Do the child-abusing priests or the millionaire televangelists who cheat people for money or whose marital infidelities contrast with their moralising or the homophobic bigots who privately bugger anything they can lay their hands on, believe they have earned the right to a little recreational relaxing of their proclaimed moral standards through their righteousness, like a short holiday from work where you can slouch about and drink all day without worrying about what the boss will say?

Of course, it's difficult if not impossible to disentangle the genuinely religious people from those frauds who don't believe a word of it but have discovered a lucrative market to exploit, an endless supply of vulnerable people to abuse or a route to power and privilege, by posing as a devoutly pious Christian or Muslim. Religions which are dependent on the credulous gullibility of their followers will be prey to any charlatan who learns to exploit that credulous gullibility, hence the very many parasitic frauds living off the religiously simple.

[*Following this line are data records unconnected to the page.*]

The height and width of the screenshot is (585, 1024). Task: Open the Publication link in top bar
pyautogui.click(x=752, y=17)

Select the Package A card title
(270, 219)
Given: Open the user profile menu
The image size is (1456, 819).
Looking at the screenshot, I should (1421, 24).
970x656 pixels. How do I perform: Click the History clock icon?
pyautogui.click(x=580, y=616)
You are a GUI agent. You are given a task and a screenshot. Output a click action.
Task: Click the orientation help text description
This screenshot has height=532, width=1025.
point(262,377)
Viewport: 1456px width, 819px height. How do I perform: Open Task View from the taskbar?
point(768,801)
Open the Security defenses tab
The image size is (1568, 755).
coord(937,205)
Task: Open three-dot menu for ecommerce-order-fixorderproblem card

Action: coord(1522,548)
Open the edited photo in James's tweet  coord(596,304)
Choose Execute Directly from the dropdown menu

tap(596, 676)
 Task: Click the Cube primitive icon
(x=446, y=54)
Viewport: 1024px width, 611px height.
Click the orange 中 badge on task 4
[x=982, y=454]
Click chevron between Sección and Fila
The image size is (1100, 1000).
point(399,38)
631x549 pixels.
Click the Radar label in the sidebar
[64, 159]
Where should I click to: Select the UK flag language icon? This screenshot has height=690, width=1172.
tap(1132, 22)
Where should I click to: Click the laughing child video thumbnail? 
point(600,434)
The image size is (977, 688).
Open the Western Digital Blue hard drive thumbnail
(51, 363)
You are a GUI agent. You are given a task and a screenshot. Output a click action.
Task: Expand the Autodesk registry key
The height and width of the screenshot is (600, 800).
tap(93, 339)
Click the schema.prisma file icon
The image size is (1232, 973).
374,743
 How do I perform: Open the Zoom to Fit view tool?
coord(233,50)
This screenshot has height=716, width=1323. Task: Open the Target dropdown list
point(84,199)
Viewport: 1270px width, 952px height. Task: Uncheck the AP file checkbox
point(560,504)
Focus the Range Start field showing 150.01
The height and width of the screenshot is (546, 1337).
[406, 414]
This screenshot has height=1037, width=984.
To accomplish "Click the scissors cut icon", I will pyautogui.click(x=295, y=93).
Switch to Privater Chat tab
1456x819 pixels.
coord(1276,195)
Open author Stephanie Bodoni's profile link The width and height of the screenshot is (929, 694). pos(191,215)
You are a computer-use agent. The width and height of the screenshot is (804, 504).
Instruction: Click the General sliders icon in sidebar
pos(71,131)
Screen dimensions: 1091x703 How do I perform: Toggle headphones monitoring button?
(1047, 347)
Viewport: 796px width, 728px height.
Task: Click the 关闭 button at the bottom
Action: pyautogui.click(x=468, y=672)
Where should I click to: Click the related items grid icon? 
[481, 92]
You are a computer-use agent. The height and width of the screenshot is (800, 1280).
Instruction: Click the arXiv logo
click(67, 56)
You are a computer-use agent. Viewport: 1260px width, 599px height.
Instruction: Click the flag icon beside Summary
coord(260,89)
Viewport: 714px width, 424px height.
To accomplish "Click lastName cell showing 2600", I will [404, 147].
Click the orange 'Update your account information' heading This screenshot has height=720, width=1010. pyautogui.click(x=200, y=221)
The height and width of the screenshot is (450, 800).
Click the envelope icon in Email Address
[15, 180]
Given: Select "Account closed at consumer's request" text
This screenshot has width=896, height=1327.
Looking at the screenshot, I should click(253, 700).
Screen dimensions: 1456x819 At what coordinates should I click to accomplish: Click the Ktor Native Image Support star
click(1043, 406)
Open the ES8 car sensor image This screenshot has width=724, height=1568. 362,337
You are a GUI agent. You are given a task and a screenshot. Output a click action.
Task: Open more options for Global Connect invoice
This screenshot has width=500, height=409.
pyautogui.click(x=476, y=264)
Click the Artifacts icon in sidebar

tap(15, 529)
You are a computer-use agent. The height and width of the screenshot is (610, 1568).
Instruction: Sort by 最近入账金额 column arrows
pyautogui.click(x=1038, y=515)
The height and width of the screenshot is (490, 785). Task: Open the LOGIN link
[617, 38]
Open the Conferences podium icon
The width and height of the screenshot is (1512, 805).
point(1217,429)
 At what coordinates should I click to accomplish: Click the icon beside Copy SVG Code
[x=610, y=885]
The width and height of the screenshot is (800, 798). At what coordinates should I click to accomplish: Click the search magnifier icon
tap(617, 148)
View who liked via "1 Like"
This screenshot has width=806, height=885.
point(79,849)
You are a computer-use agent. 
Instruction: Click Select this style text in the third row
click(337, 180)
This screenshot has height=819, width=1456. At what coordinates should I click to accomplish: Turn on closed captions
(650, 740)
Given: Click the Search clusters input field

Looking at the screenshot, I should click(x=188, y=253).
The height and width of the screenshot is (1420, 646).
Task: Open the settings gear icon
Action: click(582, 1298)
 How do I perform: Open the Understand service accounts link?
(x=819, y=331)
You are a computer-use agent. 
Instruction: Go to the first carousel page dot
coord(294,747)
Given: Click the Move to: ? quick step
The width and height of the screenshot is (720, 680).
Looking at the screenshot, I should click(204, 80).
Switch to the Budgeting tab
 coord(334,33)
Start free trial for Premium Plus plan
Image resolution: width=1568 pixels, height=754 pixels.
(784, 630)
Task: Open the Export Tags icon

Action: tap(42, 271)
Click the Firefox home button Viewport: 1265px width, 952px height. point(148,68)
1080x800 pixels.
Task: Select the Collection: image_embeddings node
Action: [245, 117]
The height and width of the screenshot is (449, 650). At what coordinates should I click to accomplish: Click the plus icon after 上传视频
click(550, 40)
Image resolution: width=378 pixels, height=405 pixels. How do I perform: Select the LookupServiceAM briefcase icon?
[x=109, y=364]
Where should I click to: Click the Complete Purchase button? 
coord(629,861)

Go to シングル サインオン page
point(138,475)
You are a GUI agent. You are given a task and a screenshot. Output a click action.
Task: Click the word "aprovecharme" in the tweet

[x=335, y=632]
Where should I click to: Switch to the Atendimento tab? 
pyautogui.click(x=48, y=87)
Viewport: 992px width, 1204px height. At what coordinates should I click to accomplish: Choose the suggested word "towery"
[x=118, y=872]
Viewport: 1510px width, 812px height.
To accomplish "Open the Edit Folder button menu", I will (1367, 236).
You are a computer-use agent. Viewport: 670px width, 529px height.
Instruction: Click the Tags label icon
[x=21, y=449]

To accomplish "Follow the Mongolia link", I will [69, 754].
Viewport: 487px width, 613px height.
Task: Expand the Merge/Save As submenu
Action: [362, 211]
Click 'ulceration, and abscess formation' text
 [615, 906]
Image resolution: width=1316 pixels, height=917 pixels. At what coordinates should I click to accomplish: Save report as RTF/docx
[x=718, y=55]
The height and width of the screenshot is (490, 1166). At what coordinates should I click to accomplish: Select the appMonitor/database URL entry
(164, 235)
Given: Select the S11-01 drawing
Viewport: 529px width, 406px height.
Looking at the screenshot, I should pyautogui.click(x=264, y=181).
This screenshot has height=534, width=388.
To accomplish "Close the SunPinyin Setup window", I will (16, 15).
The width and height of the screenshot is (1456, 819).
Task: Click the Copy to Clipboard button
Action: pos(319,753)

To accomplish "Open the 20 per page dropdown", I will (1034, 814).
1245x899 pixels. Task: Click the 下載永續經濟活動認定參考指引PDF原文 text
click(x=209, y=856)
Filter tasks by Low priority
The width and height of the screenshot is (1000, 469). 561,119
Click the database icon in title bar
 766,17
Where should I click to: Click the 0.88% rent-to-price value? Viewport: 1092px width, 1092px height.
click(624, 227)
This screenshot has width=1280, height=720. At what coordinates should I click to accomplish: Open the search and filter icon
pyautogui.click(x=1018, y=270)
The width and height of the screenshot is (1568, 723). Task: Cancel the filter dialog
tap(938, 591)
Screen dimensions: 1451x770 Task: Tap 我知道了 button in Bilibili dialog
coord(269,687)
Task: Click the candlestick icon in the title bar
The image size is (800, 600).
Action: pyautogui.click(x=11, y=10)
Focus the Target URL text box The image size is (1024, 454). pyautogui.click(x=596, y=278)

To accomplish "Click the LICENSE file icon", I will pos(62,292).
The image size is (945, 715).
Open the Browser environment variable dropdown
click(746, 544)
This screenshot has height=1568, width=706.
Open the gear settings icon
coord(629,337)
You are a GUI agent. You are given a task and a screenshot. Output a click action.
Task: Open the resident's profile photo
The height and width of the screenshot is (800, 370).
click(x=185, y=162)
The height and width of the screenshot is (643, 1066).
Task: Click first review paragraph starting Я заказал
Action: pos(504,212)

The important thing about this study is that it seems to demonstrate that teaching children to do the right thing simply because it's the right thing to do, is significantly more effective than telling them to do the right thing in case they get caught. A child's conscience is a more effective agent of behavioural control than authority. The former inculcates empathy and a sense of moral obligation to others; the latter simply reinforces selfishness and teaches children to avoid detection or look for excuses to ignore others and be self-serving; to try to get away with whatever they think they can get away with.

It also reinforces the results of a recent survey in the UK where, after a generation with high exposure to an increasing number of Atheists, Atheists are now regarded by a majority of people as more likely to be more trustworthy and humanitarian than religious people, even by a large number of religious people.

This latest finding is a complete reverse of the stereotype (maybe a stereotype more typical of the USA than the UK) of a good religious upbringing producing good moral individuals. In fact, it achieves exactly the opposite and could explain the marked difference between the high levels of crime and violence in highly religious societies and the low levels of crime and relative peace in societies with a high level of Atheism and low religiosity.

Contrast the USA with the highest per capita prison population in the developed world and the highest level of Christian fundamentalism with Sweden with one of the highest levels of Atheism and the lowest per capita crime rate at less than half the European average, for example.